#### WHAT IS EXPECTED:
Write down exactly the lines from the one below that has "You are a computer-use" to the end of the data, both ends included; the pictures should not appear in your copy.

#### RECORDED DATA:
__________________________________________________
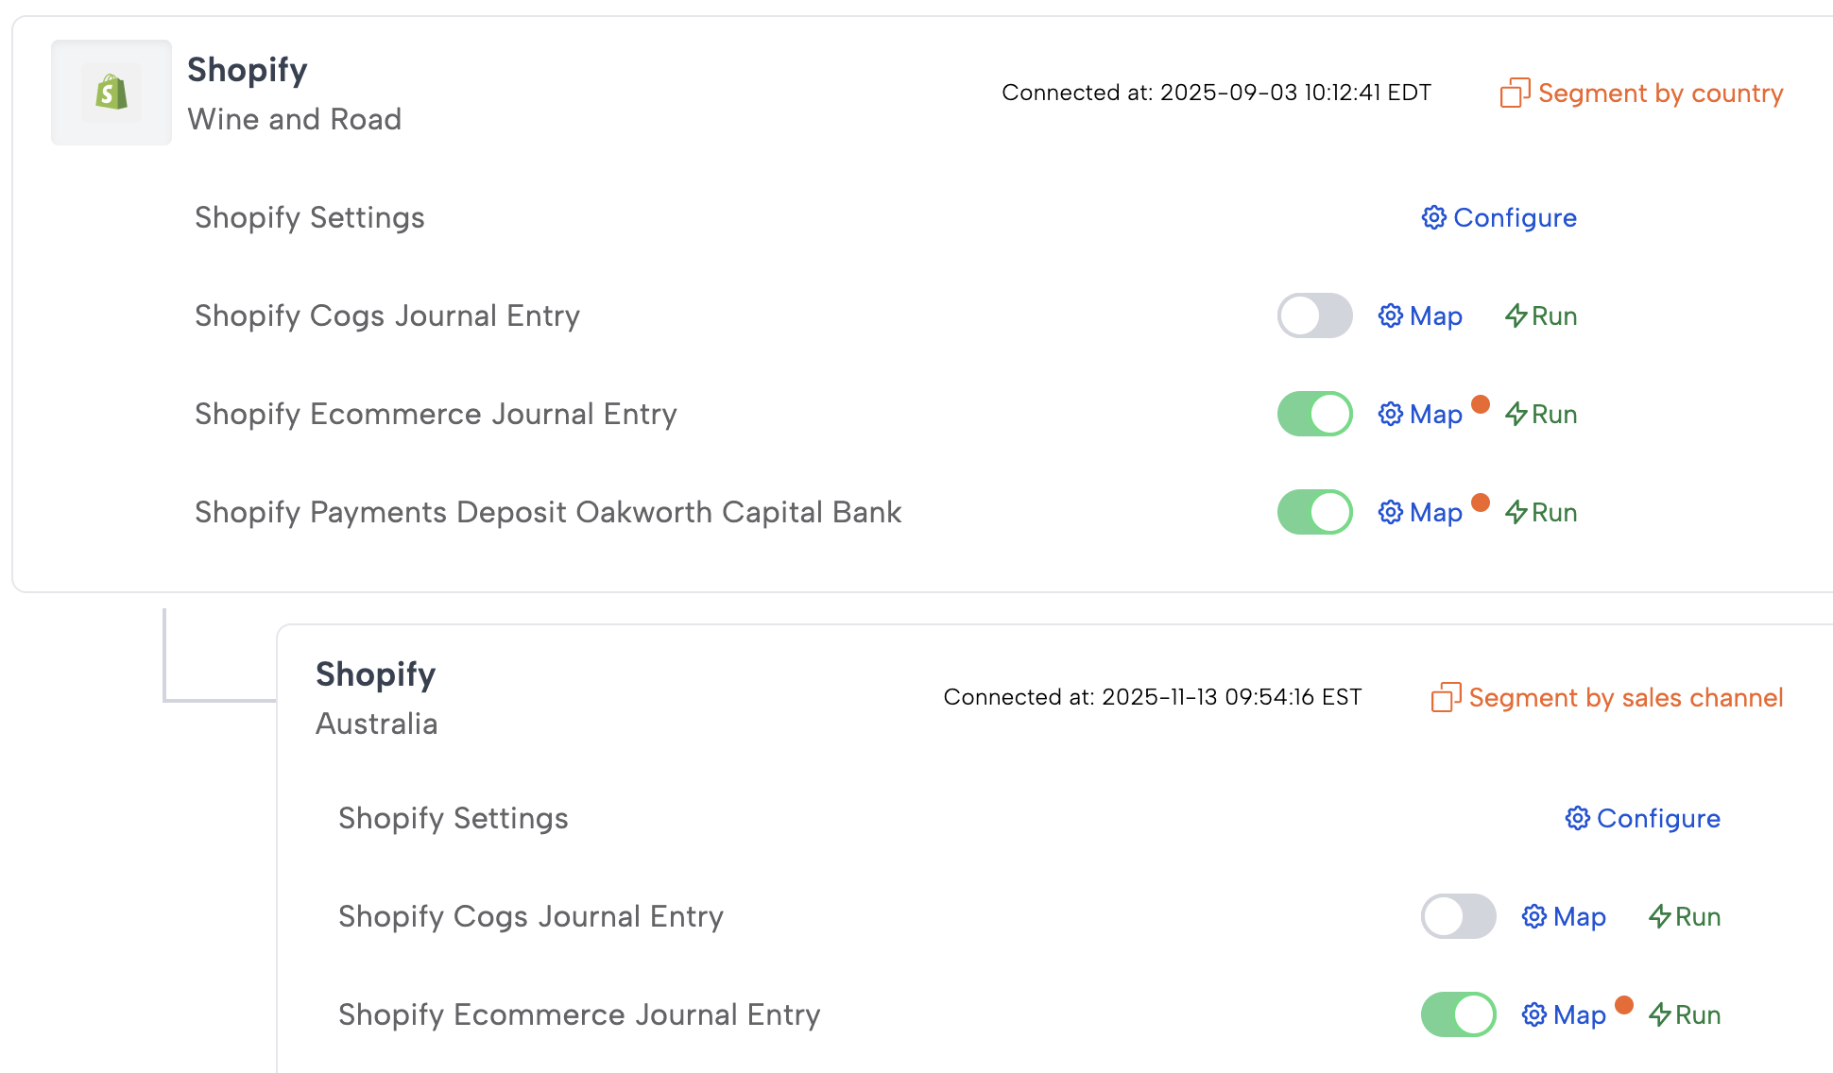Image resolution: width=1833 pixels, height=1073 pixels.
Task: Click gear icon next to Wine and Road Configure
Action: click(x=1433, y=218)
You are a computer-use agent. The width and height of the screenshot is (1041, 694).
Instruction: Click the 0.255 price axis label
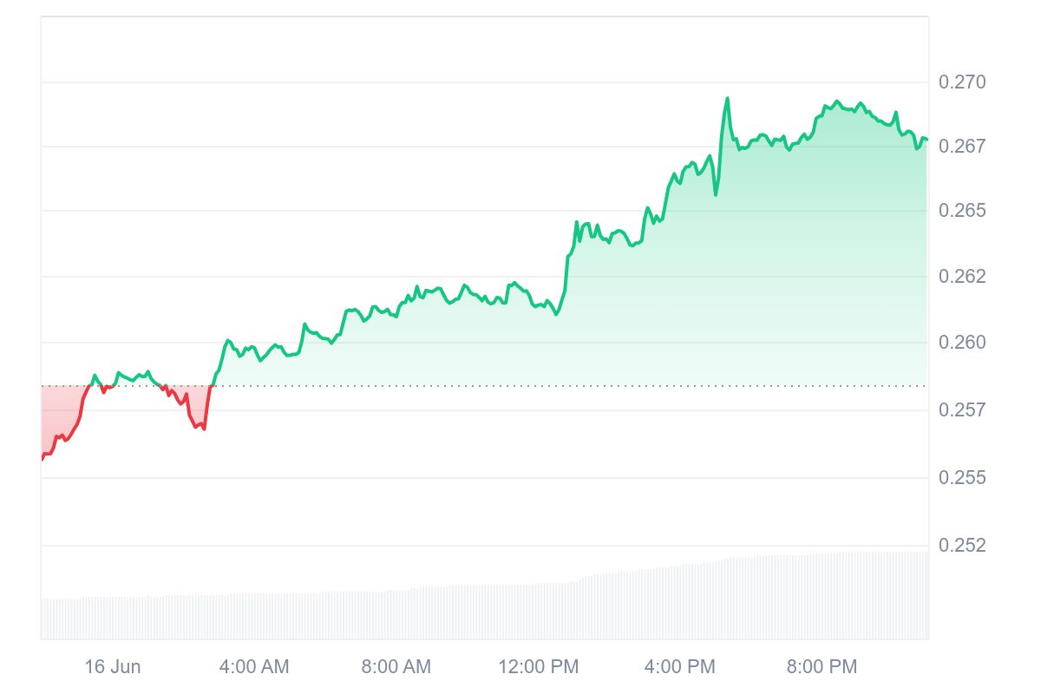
__________________________________________________
#### RESPONSE BOX:
You are a computer-use agent. The width and height of the screenshot is (1041, 694).
Instruction: Click the 0.255 price axis label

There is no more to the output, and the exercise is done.